Open bobye opened 8 years ago
https://github.com/bobye/d2_kmeans/blob/master/src/d2/clustering_io.c#L52
Start from line 52, we need to read header information of data. This part is read-only, so one can share between other processes within the same node.
Remark that based on the nature of data, different header data are read (either p_data->ph[n].dist_mat
or p_data->ph[n].vocab_vec
)
@robbwu
My understanding is that all processes need to read the same file into memory, and you want to share the memory among the processes. The usual way to do inter-process memory sharing is:
In this way, only one copy of the memory object is in the physical memory; all processes will access the same physical memory.
basically, for the memory you want to share, use mmap instead of malloc.
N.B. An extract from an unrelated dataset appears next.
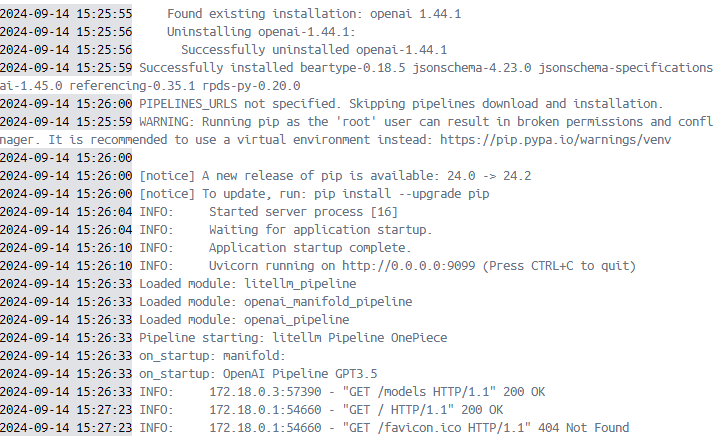
Task: Click the 'Loaded module: openai_pipeline' line
Action: [244, 320]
How is the behavior that if one process from another node wants to read this memory object. It there any cross node communication? I assume no communication is needed to read data from this memory object.
@robbwu
First thing is for each node, we need to select a MPI rank to do the shm_open, read the file and write to the memory object. We can do this by creating a communicator for each node and use local rank 0 process to do the above work. (http://www.open-mpi.org/doc/v1.8/man3/MPI_Comm_split_type.3.php)
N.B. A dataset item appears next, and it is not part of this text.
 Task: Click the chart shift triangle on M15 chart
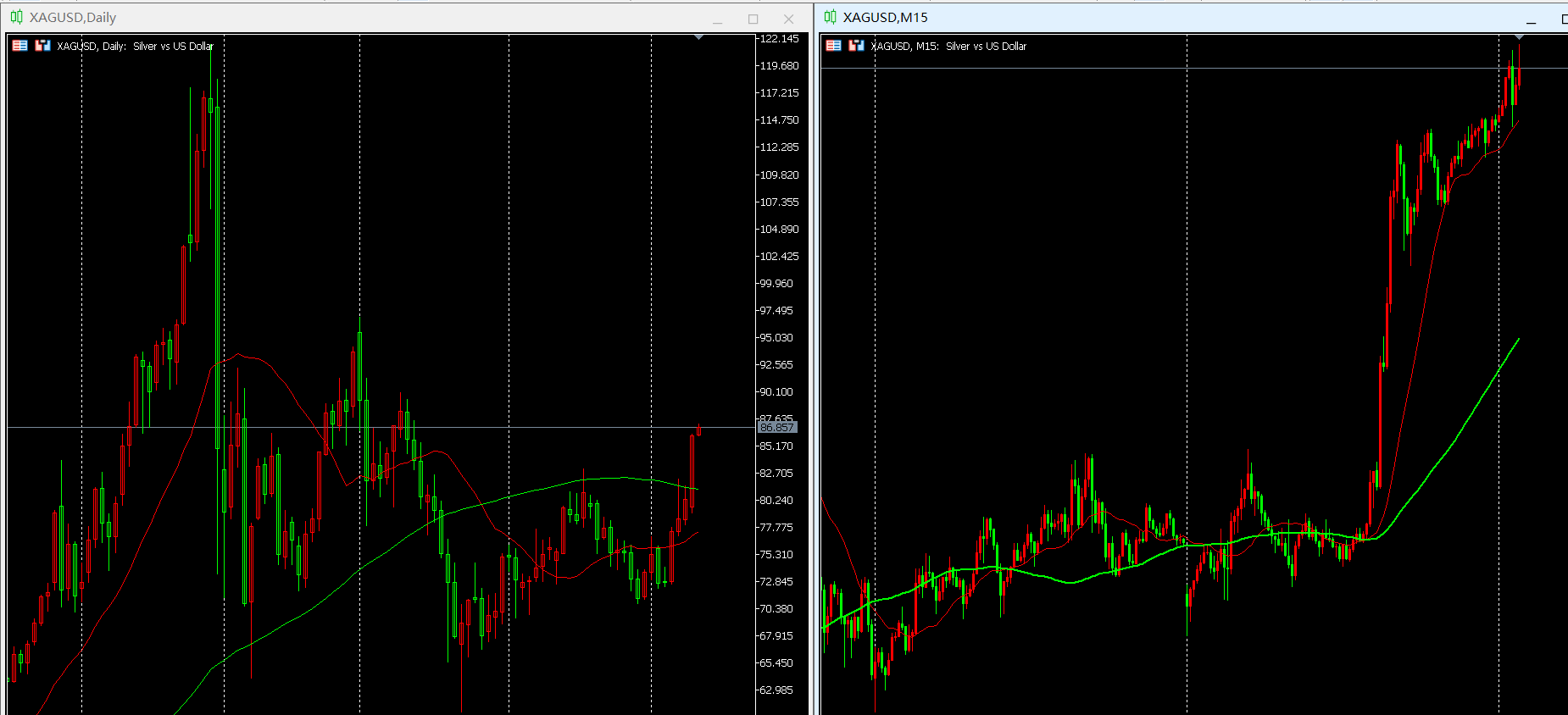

// newcomm is the communicator for each node.
MPI_Comm_split_type(MPI_COMM_WORLD, MPI_COMM_TYPE_SHARED , rank, info, *newcomm);
MPI_Comm_rank(newcomm, &local_rank);
if(local_rank==0) {// only one process in each node does the following
// create a named memory object
fd = shm_open("/mydata", O_RDWR | O_CREAT, S_IRUSR | S_IWUSR)
ftruncate(fd, <the size of shared memory space>);
rptr = mmap(NULL, <the size of shared memory space>, PROT_READ | PROT_WRITE, MAP_SHARED, fd, 0);
// now read the file into rptr
MPI_Barrier( newcomm );
} else {
MPI_Barrier( newcomm );
fd = shm_open("/mydata", O_RDONLY);
rptr = mmap(NULL, <the size of shared memory space>, PROT_READ, MAP_SHARED, fd, 0);
}
after that, the pointer rptr points to the shared memory space. Also remember to shm_unlink() and munmap after use.
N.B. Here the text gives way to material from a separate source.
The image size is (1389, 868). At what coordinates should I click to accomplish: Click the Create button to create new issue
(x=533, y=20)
Looks good. If data race is allowed, we can still use mpi2, I guess. Any negative effects?
One more question:
should /mydata
be different for different nodes?
@robbwu
/mydata could be the same for each node. The namespace is confined to a single node so no interference is possible and it makes programming easier. Think of it like a local file.
MPI-3 adds MPI_Comm_split_type function. You can make the "share memory" feature conditional on MPI-3. If user does not have MPI-3 then they don't have shared memory.
Yep, that's my plan.
@robbwu
mpi能不能做intra-node的内存优化,我有一块比较大的只读区域,能不能让shared memory的process从同一个地方读?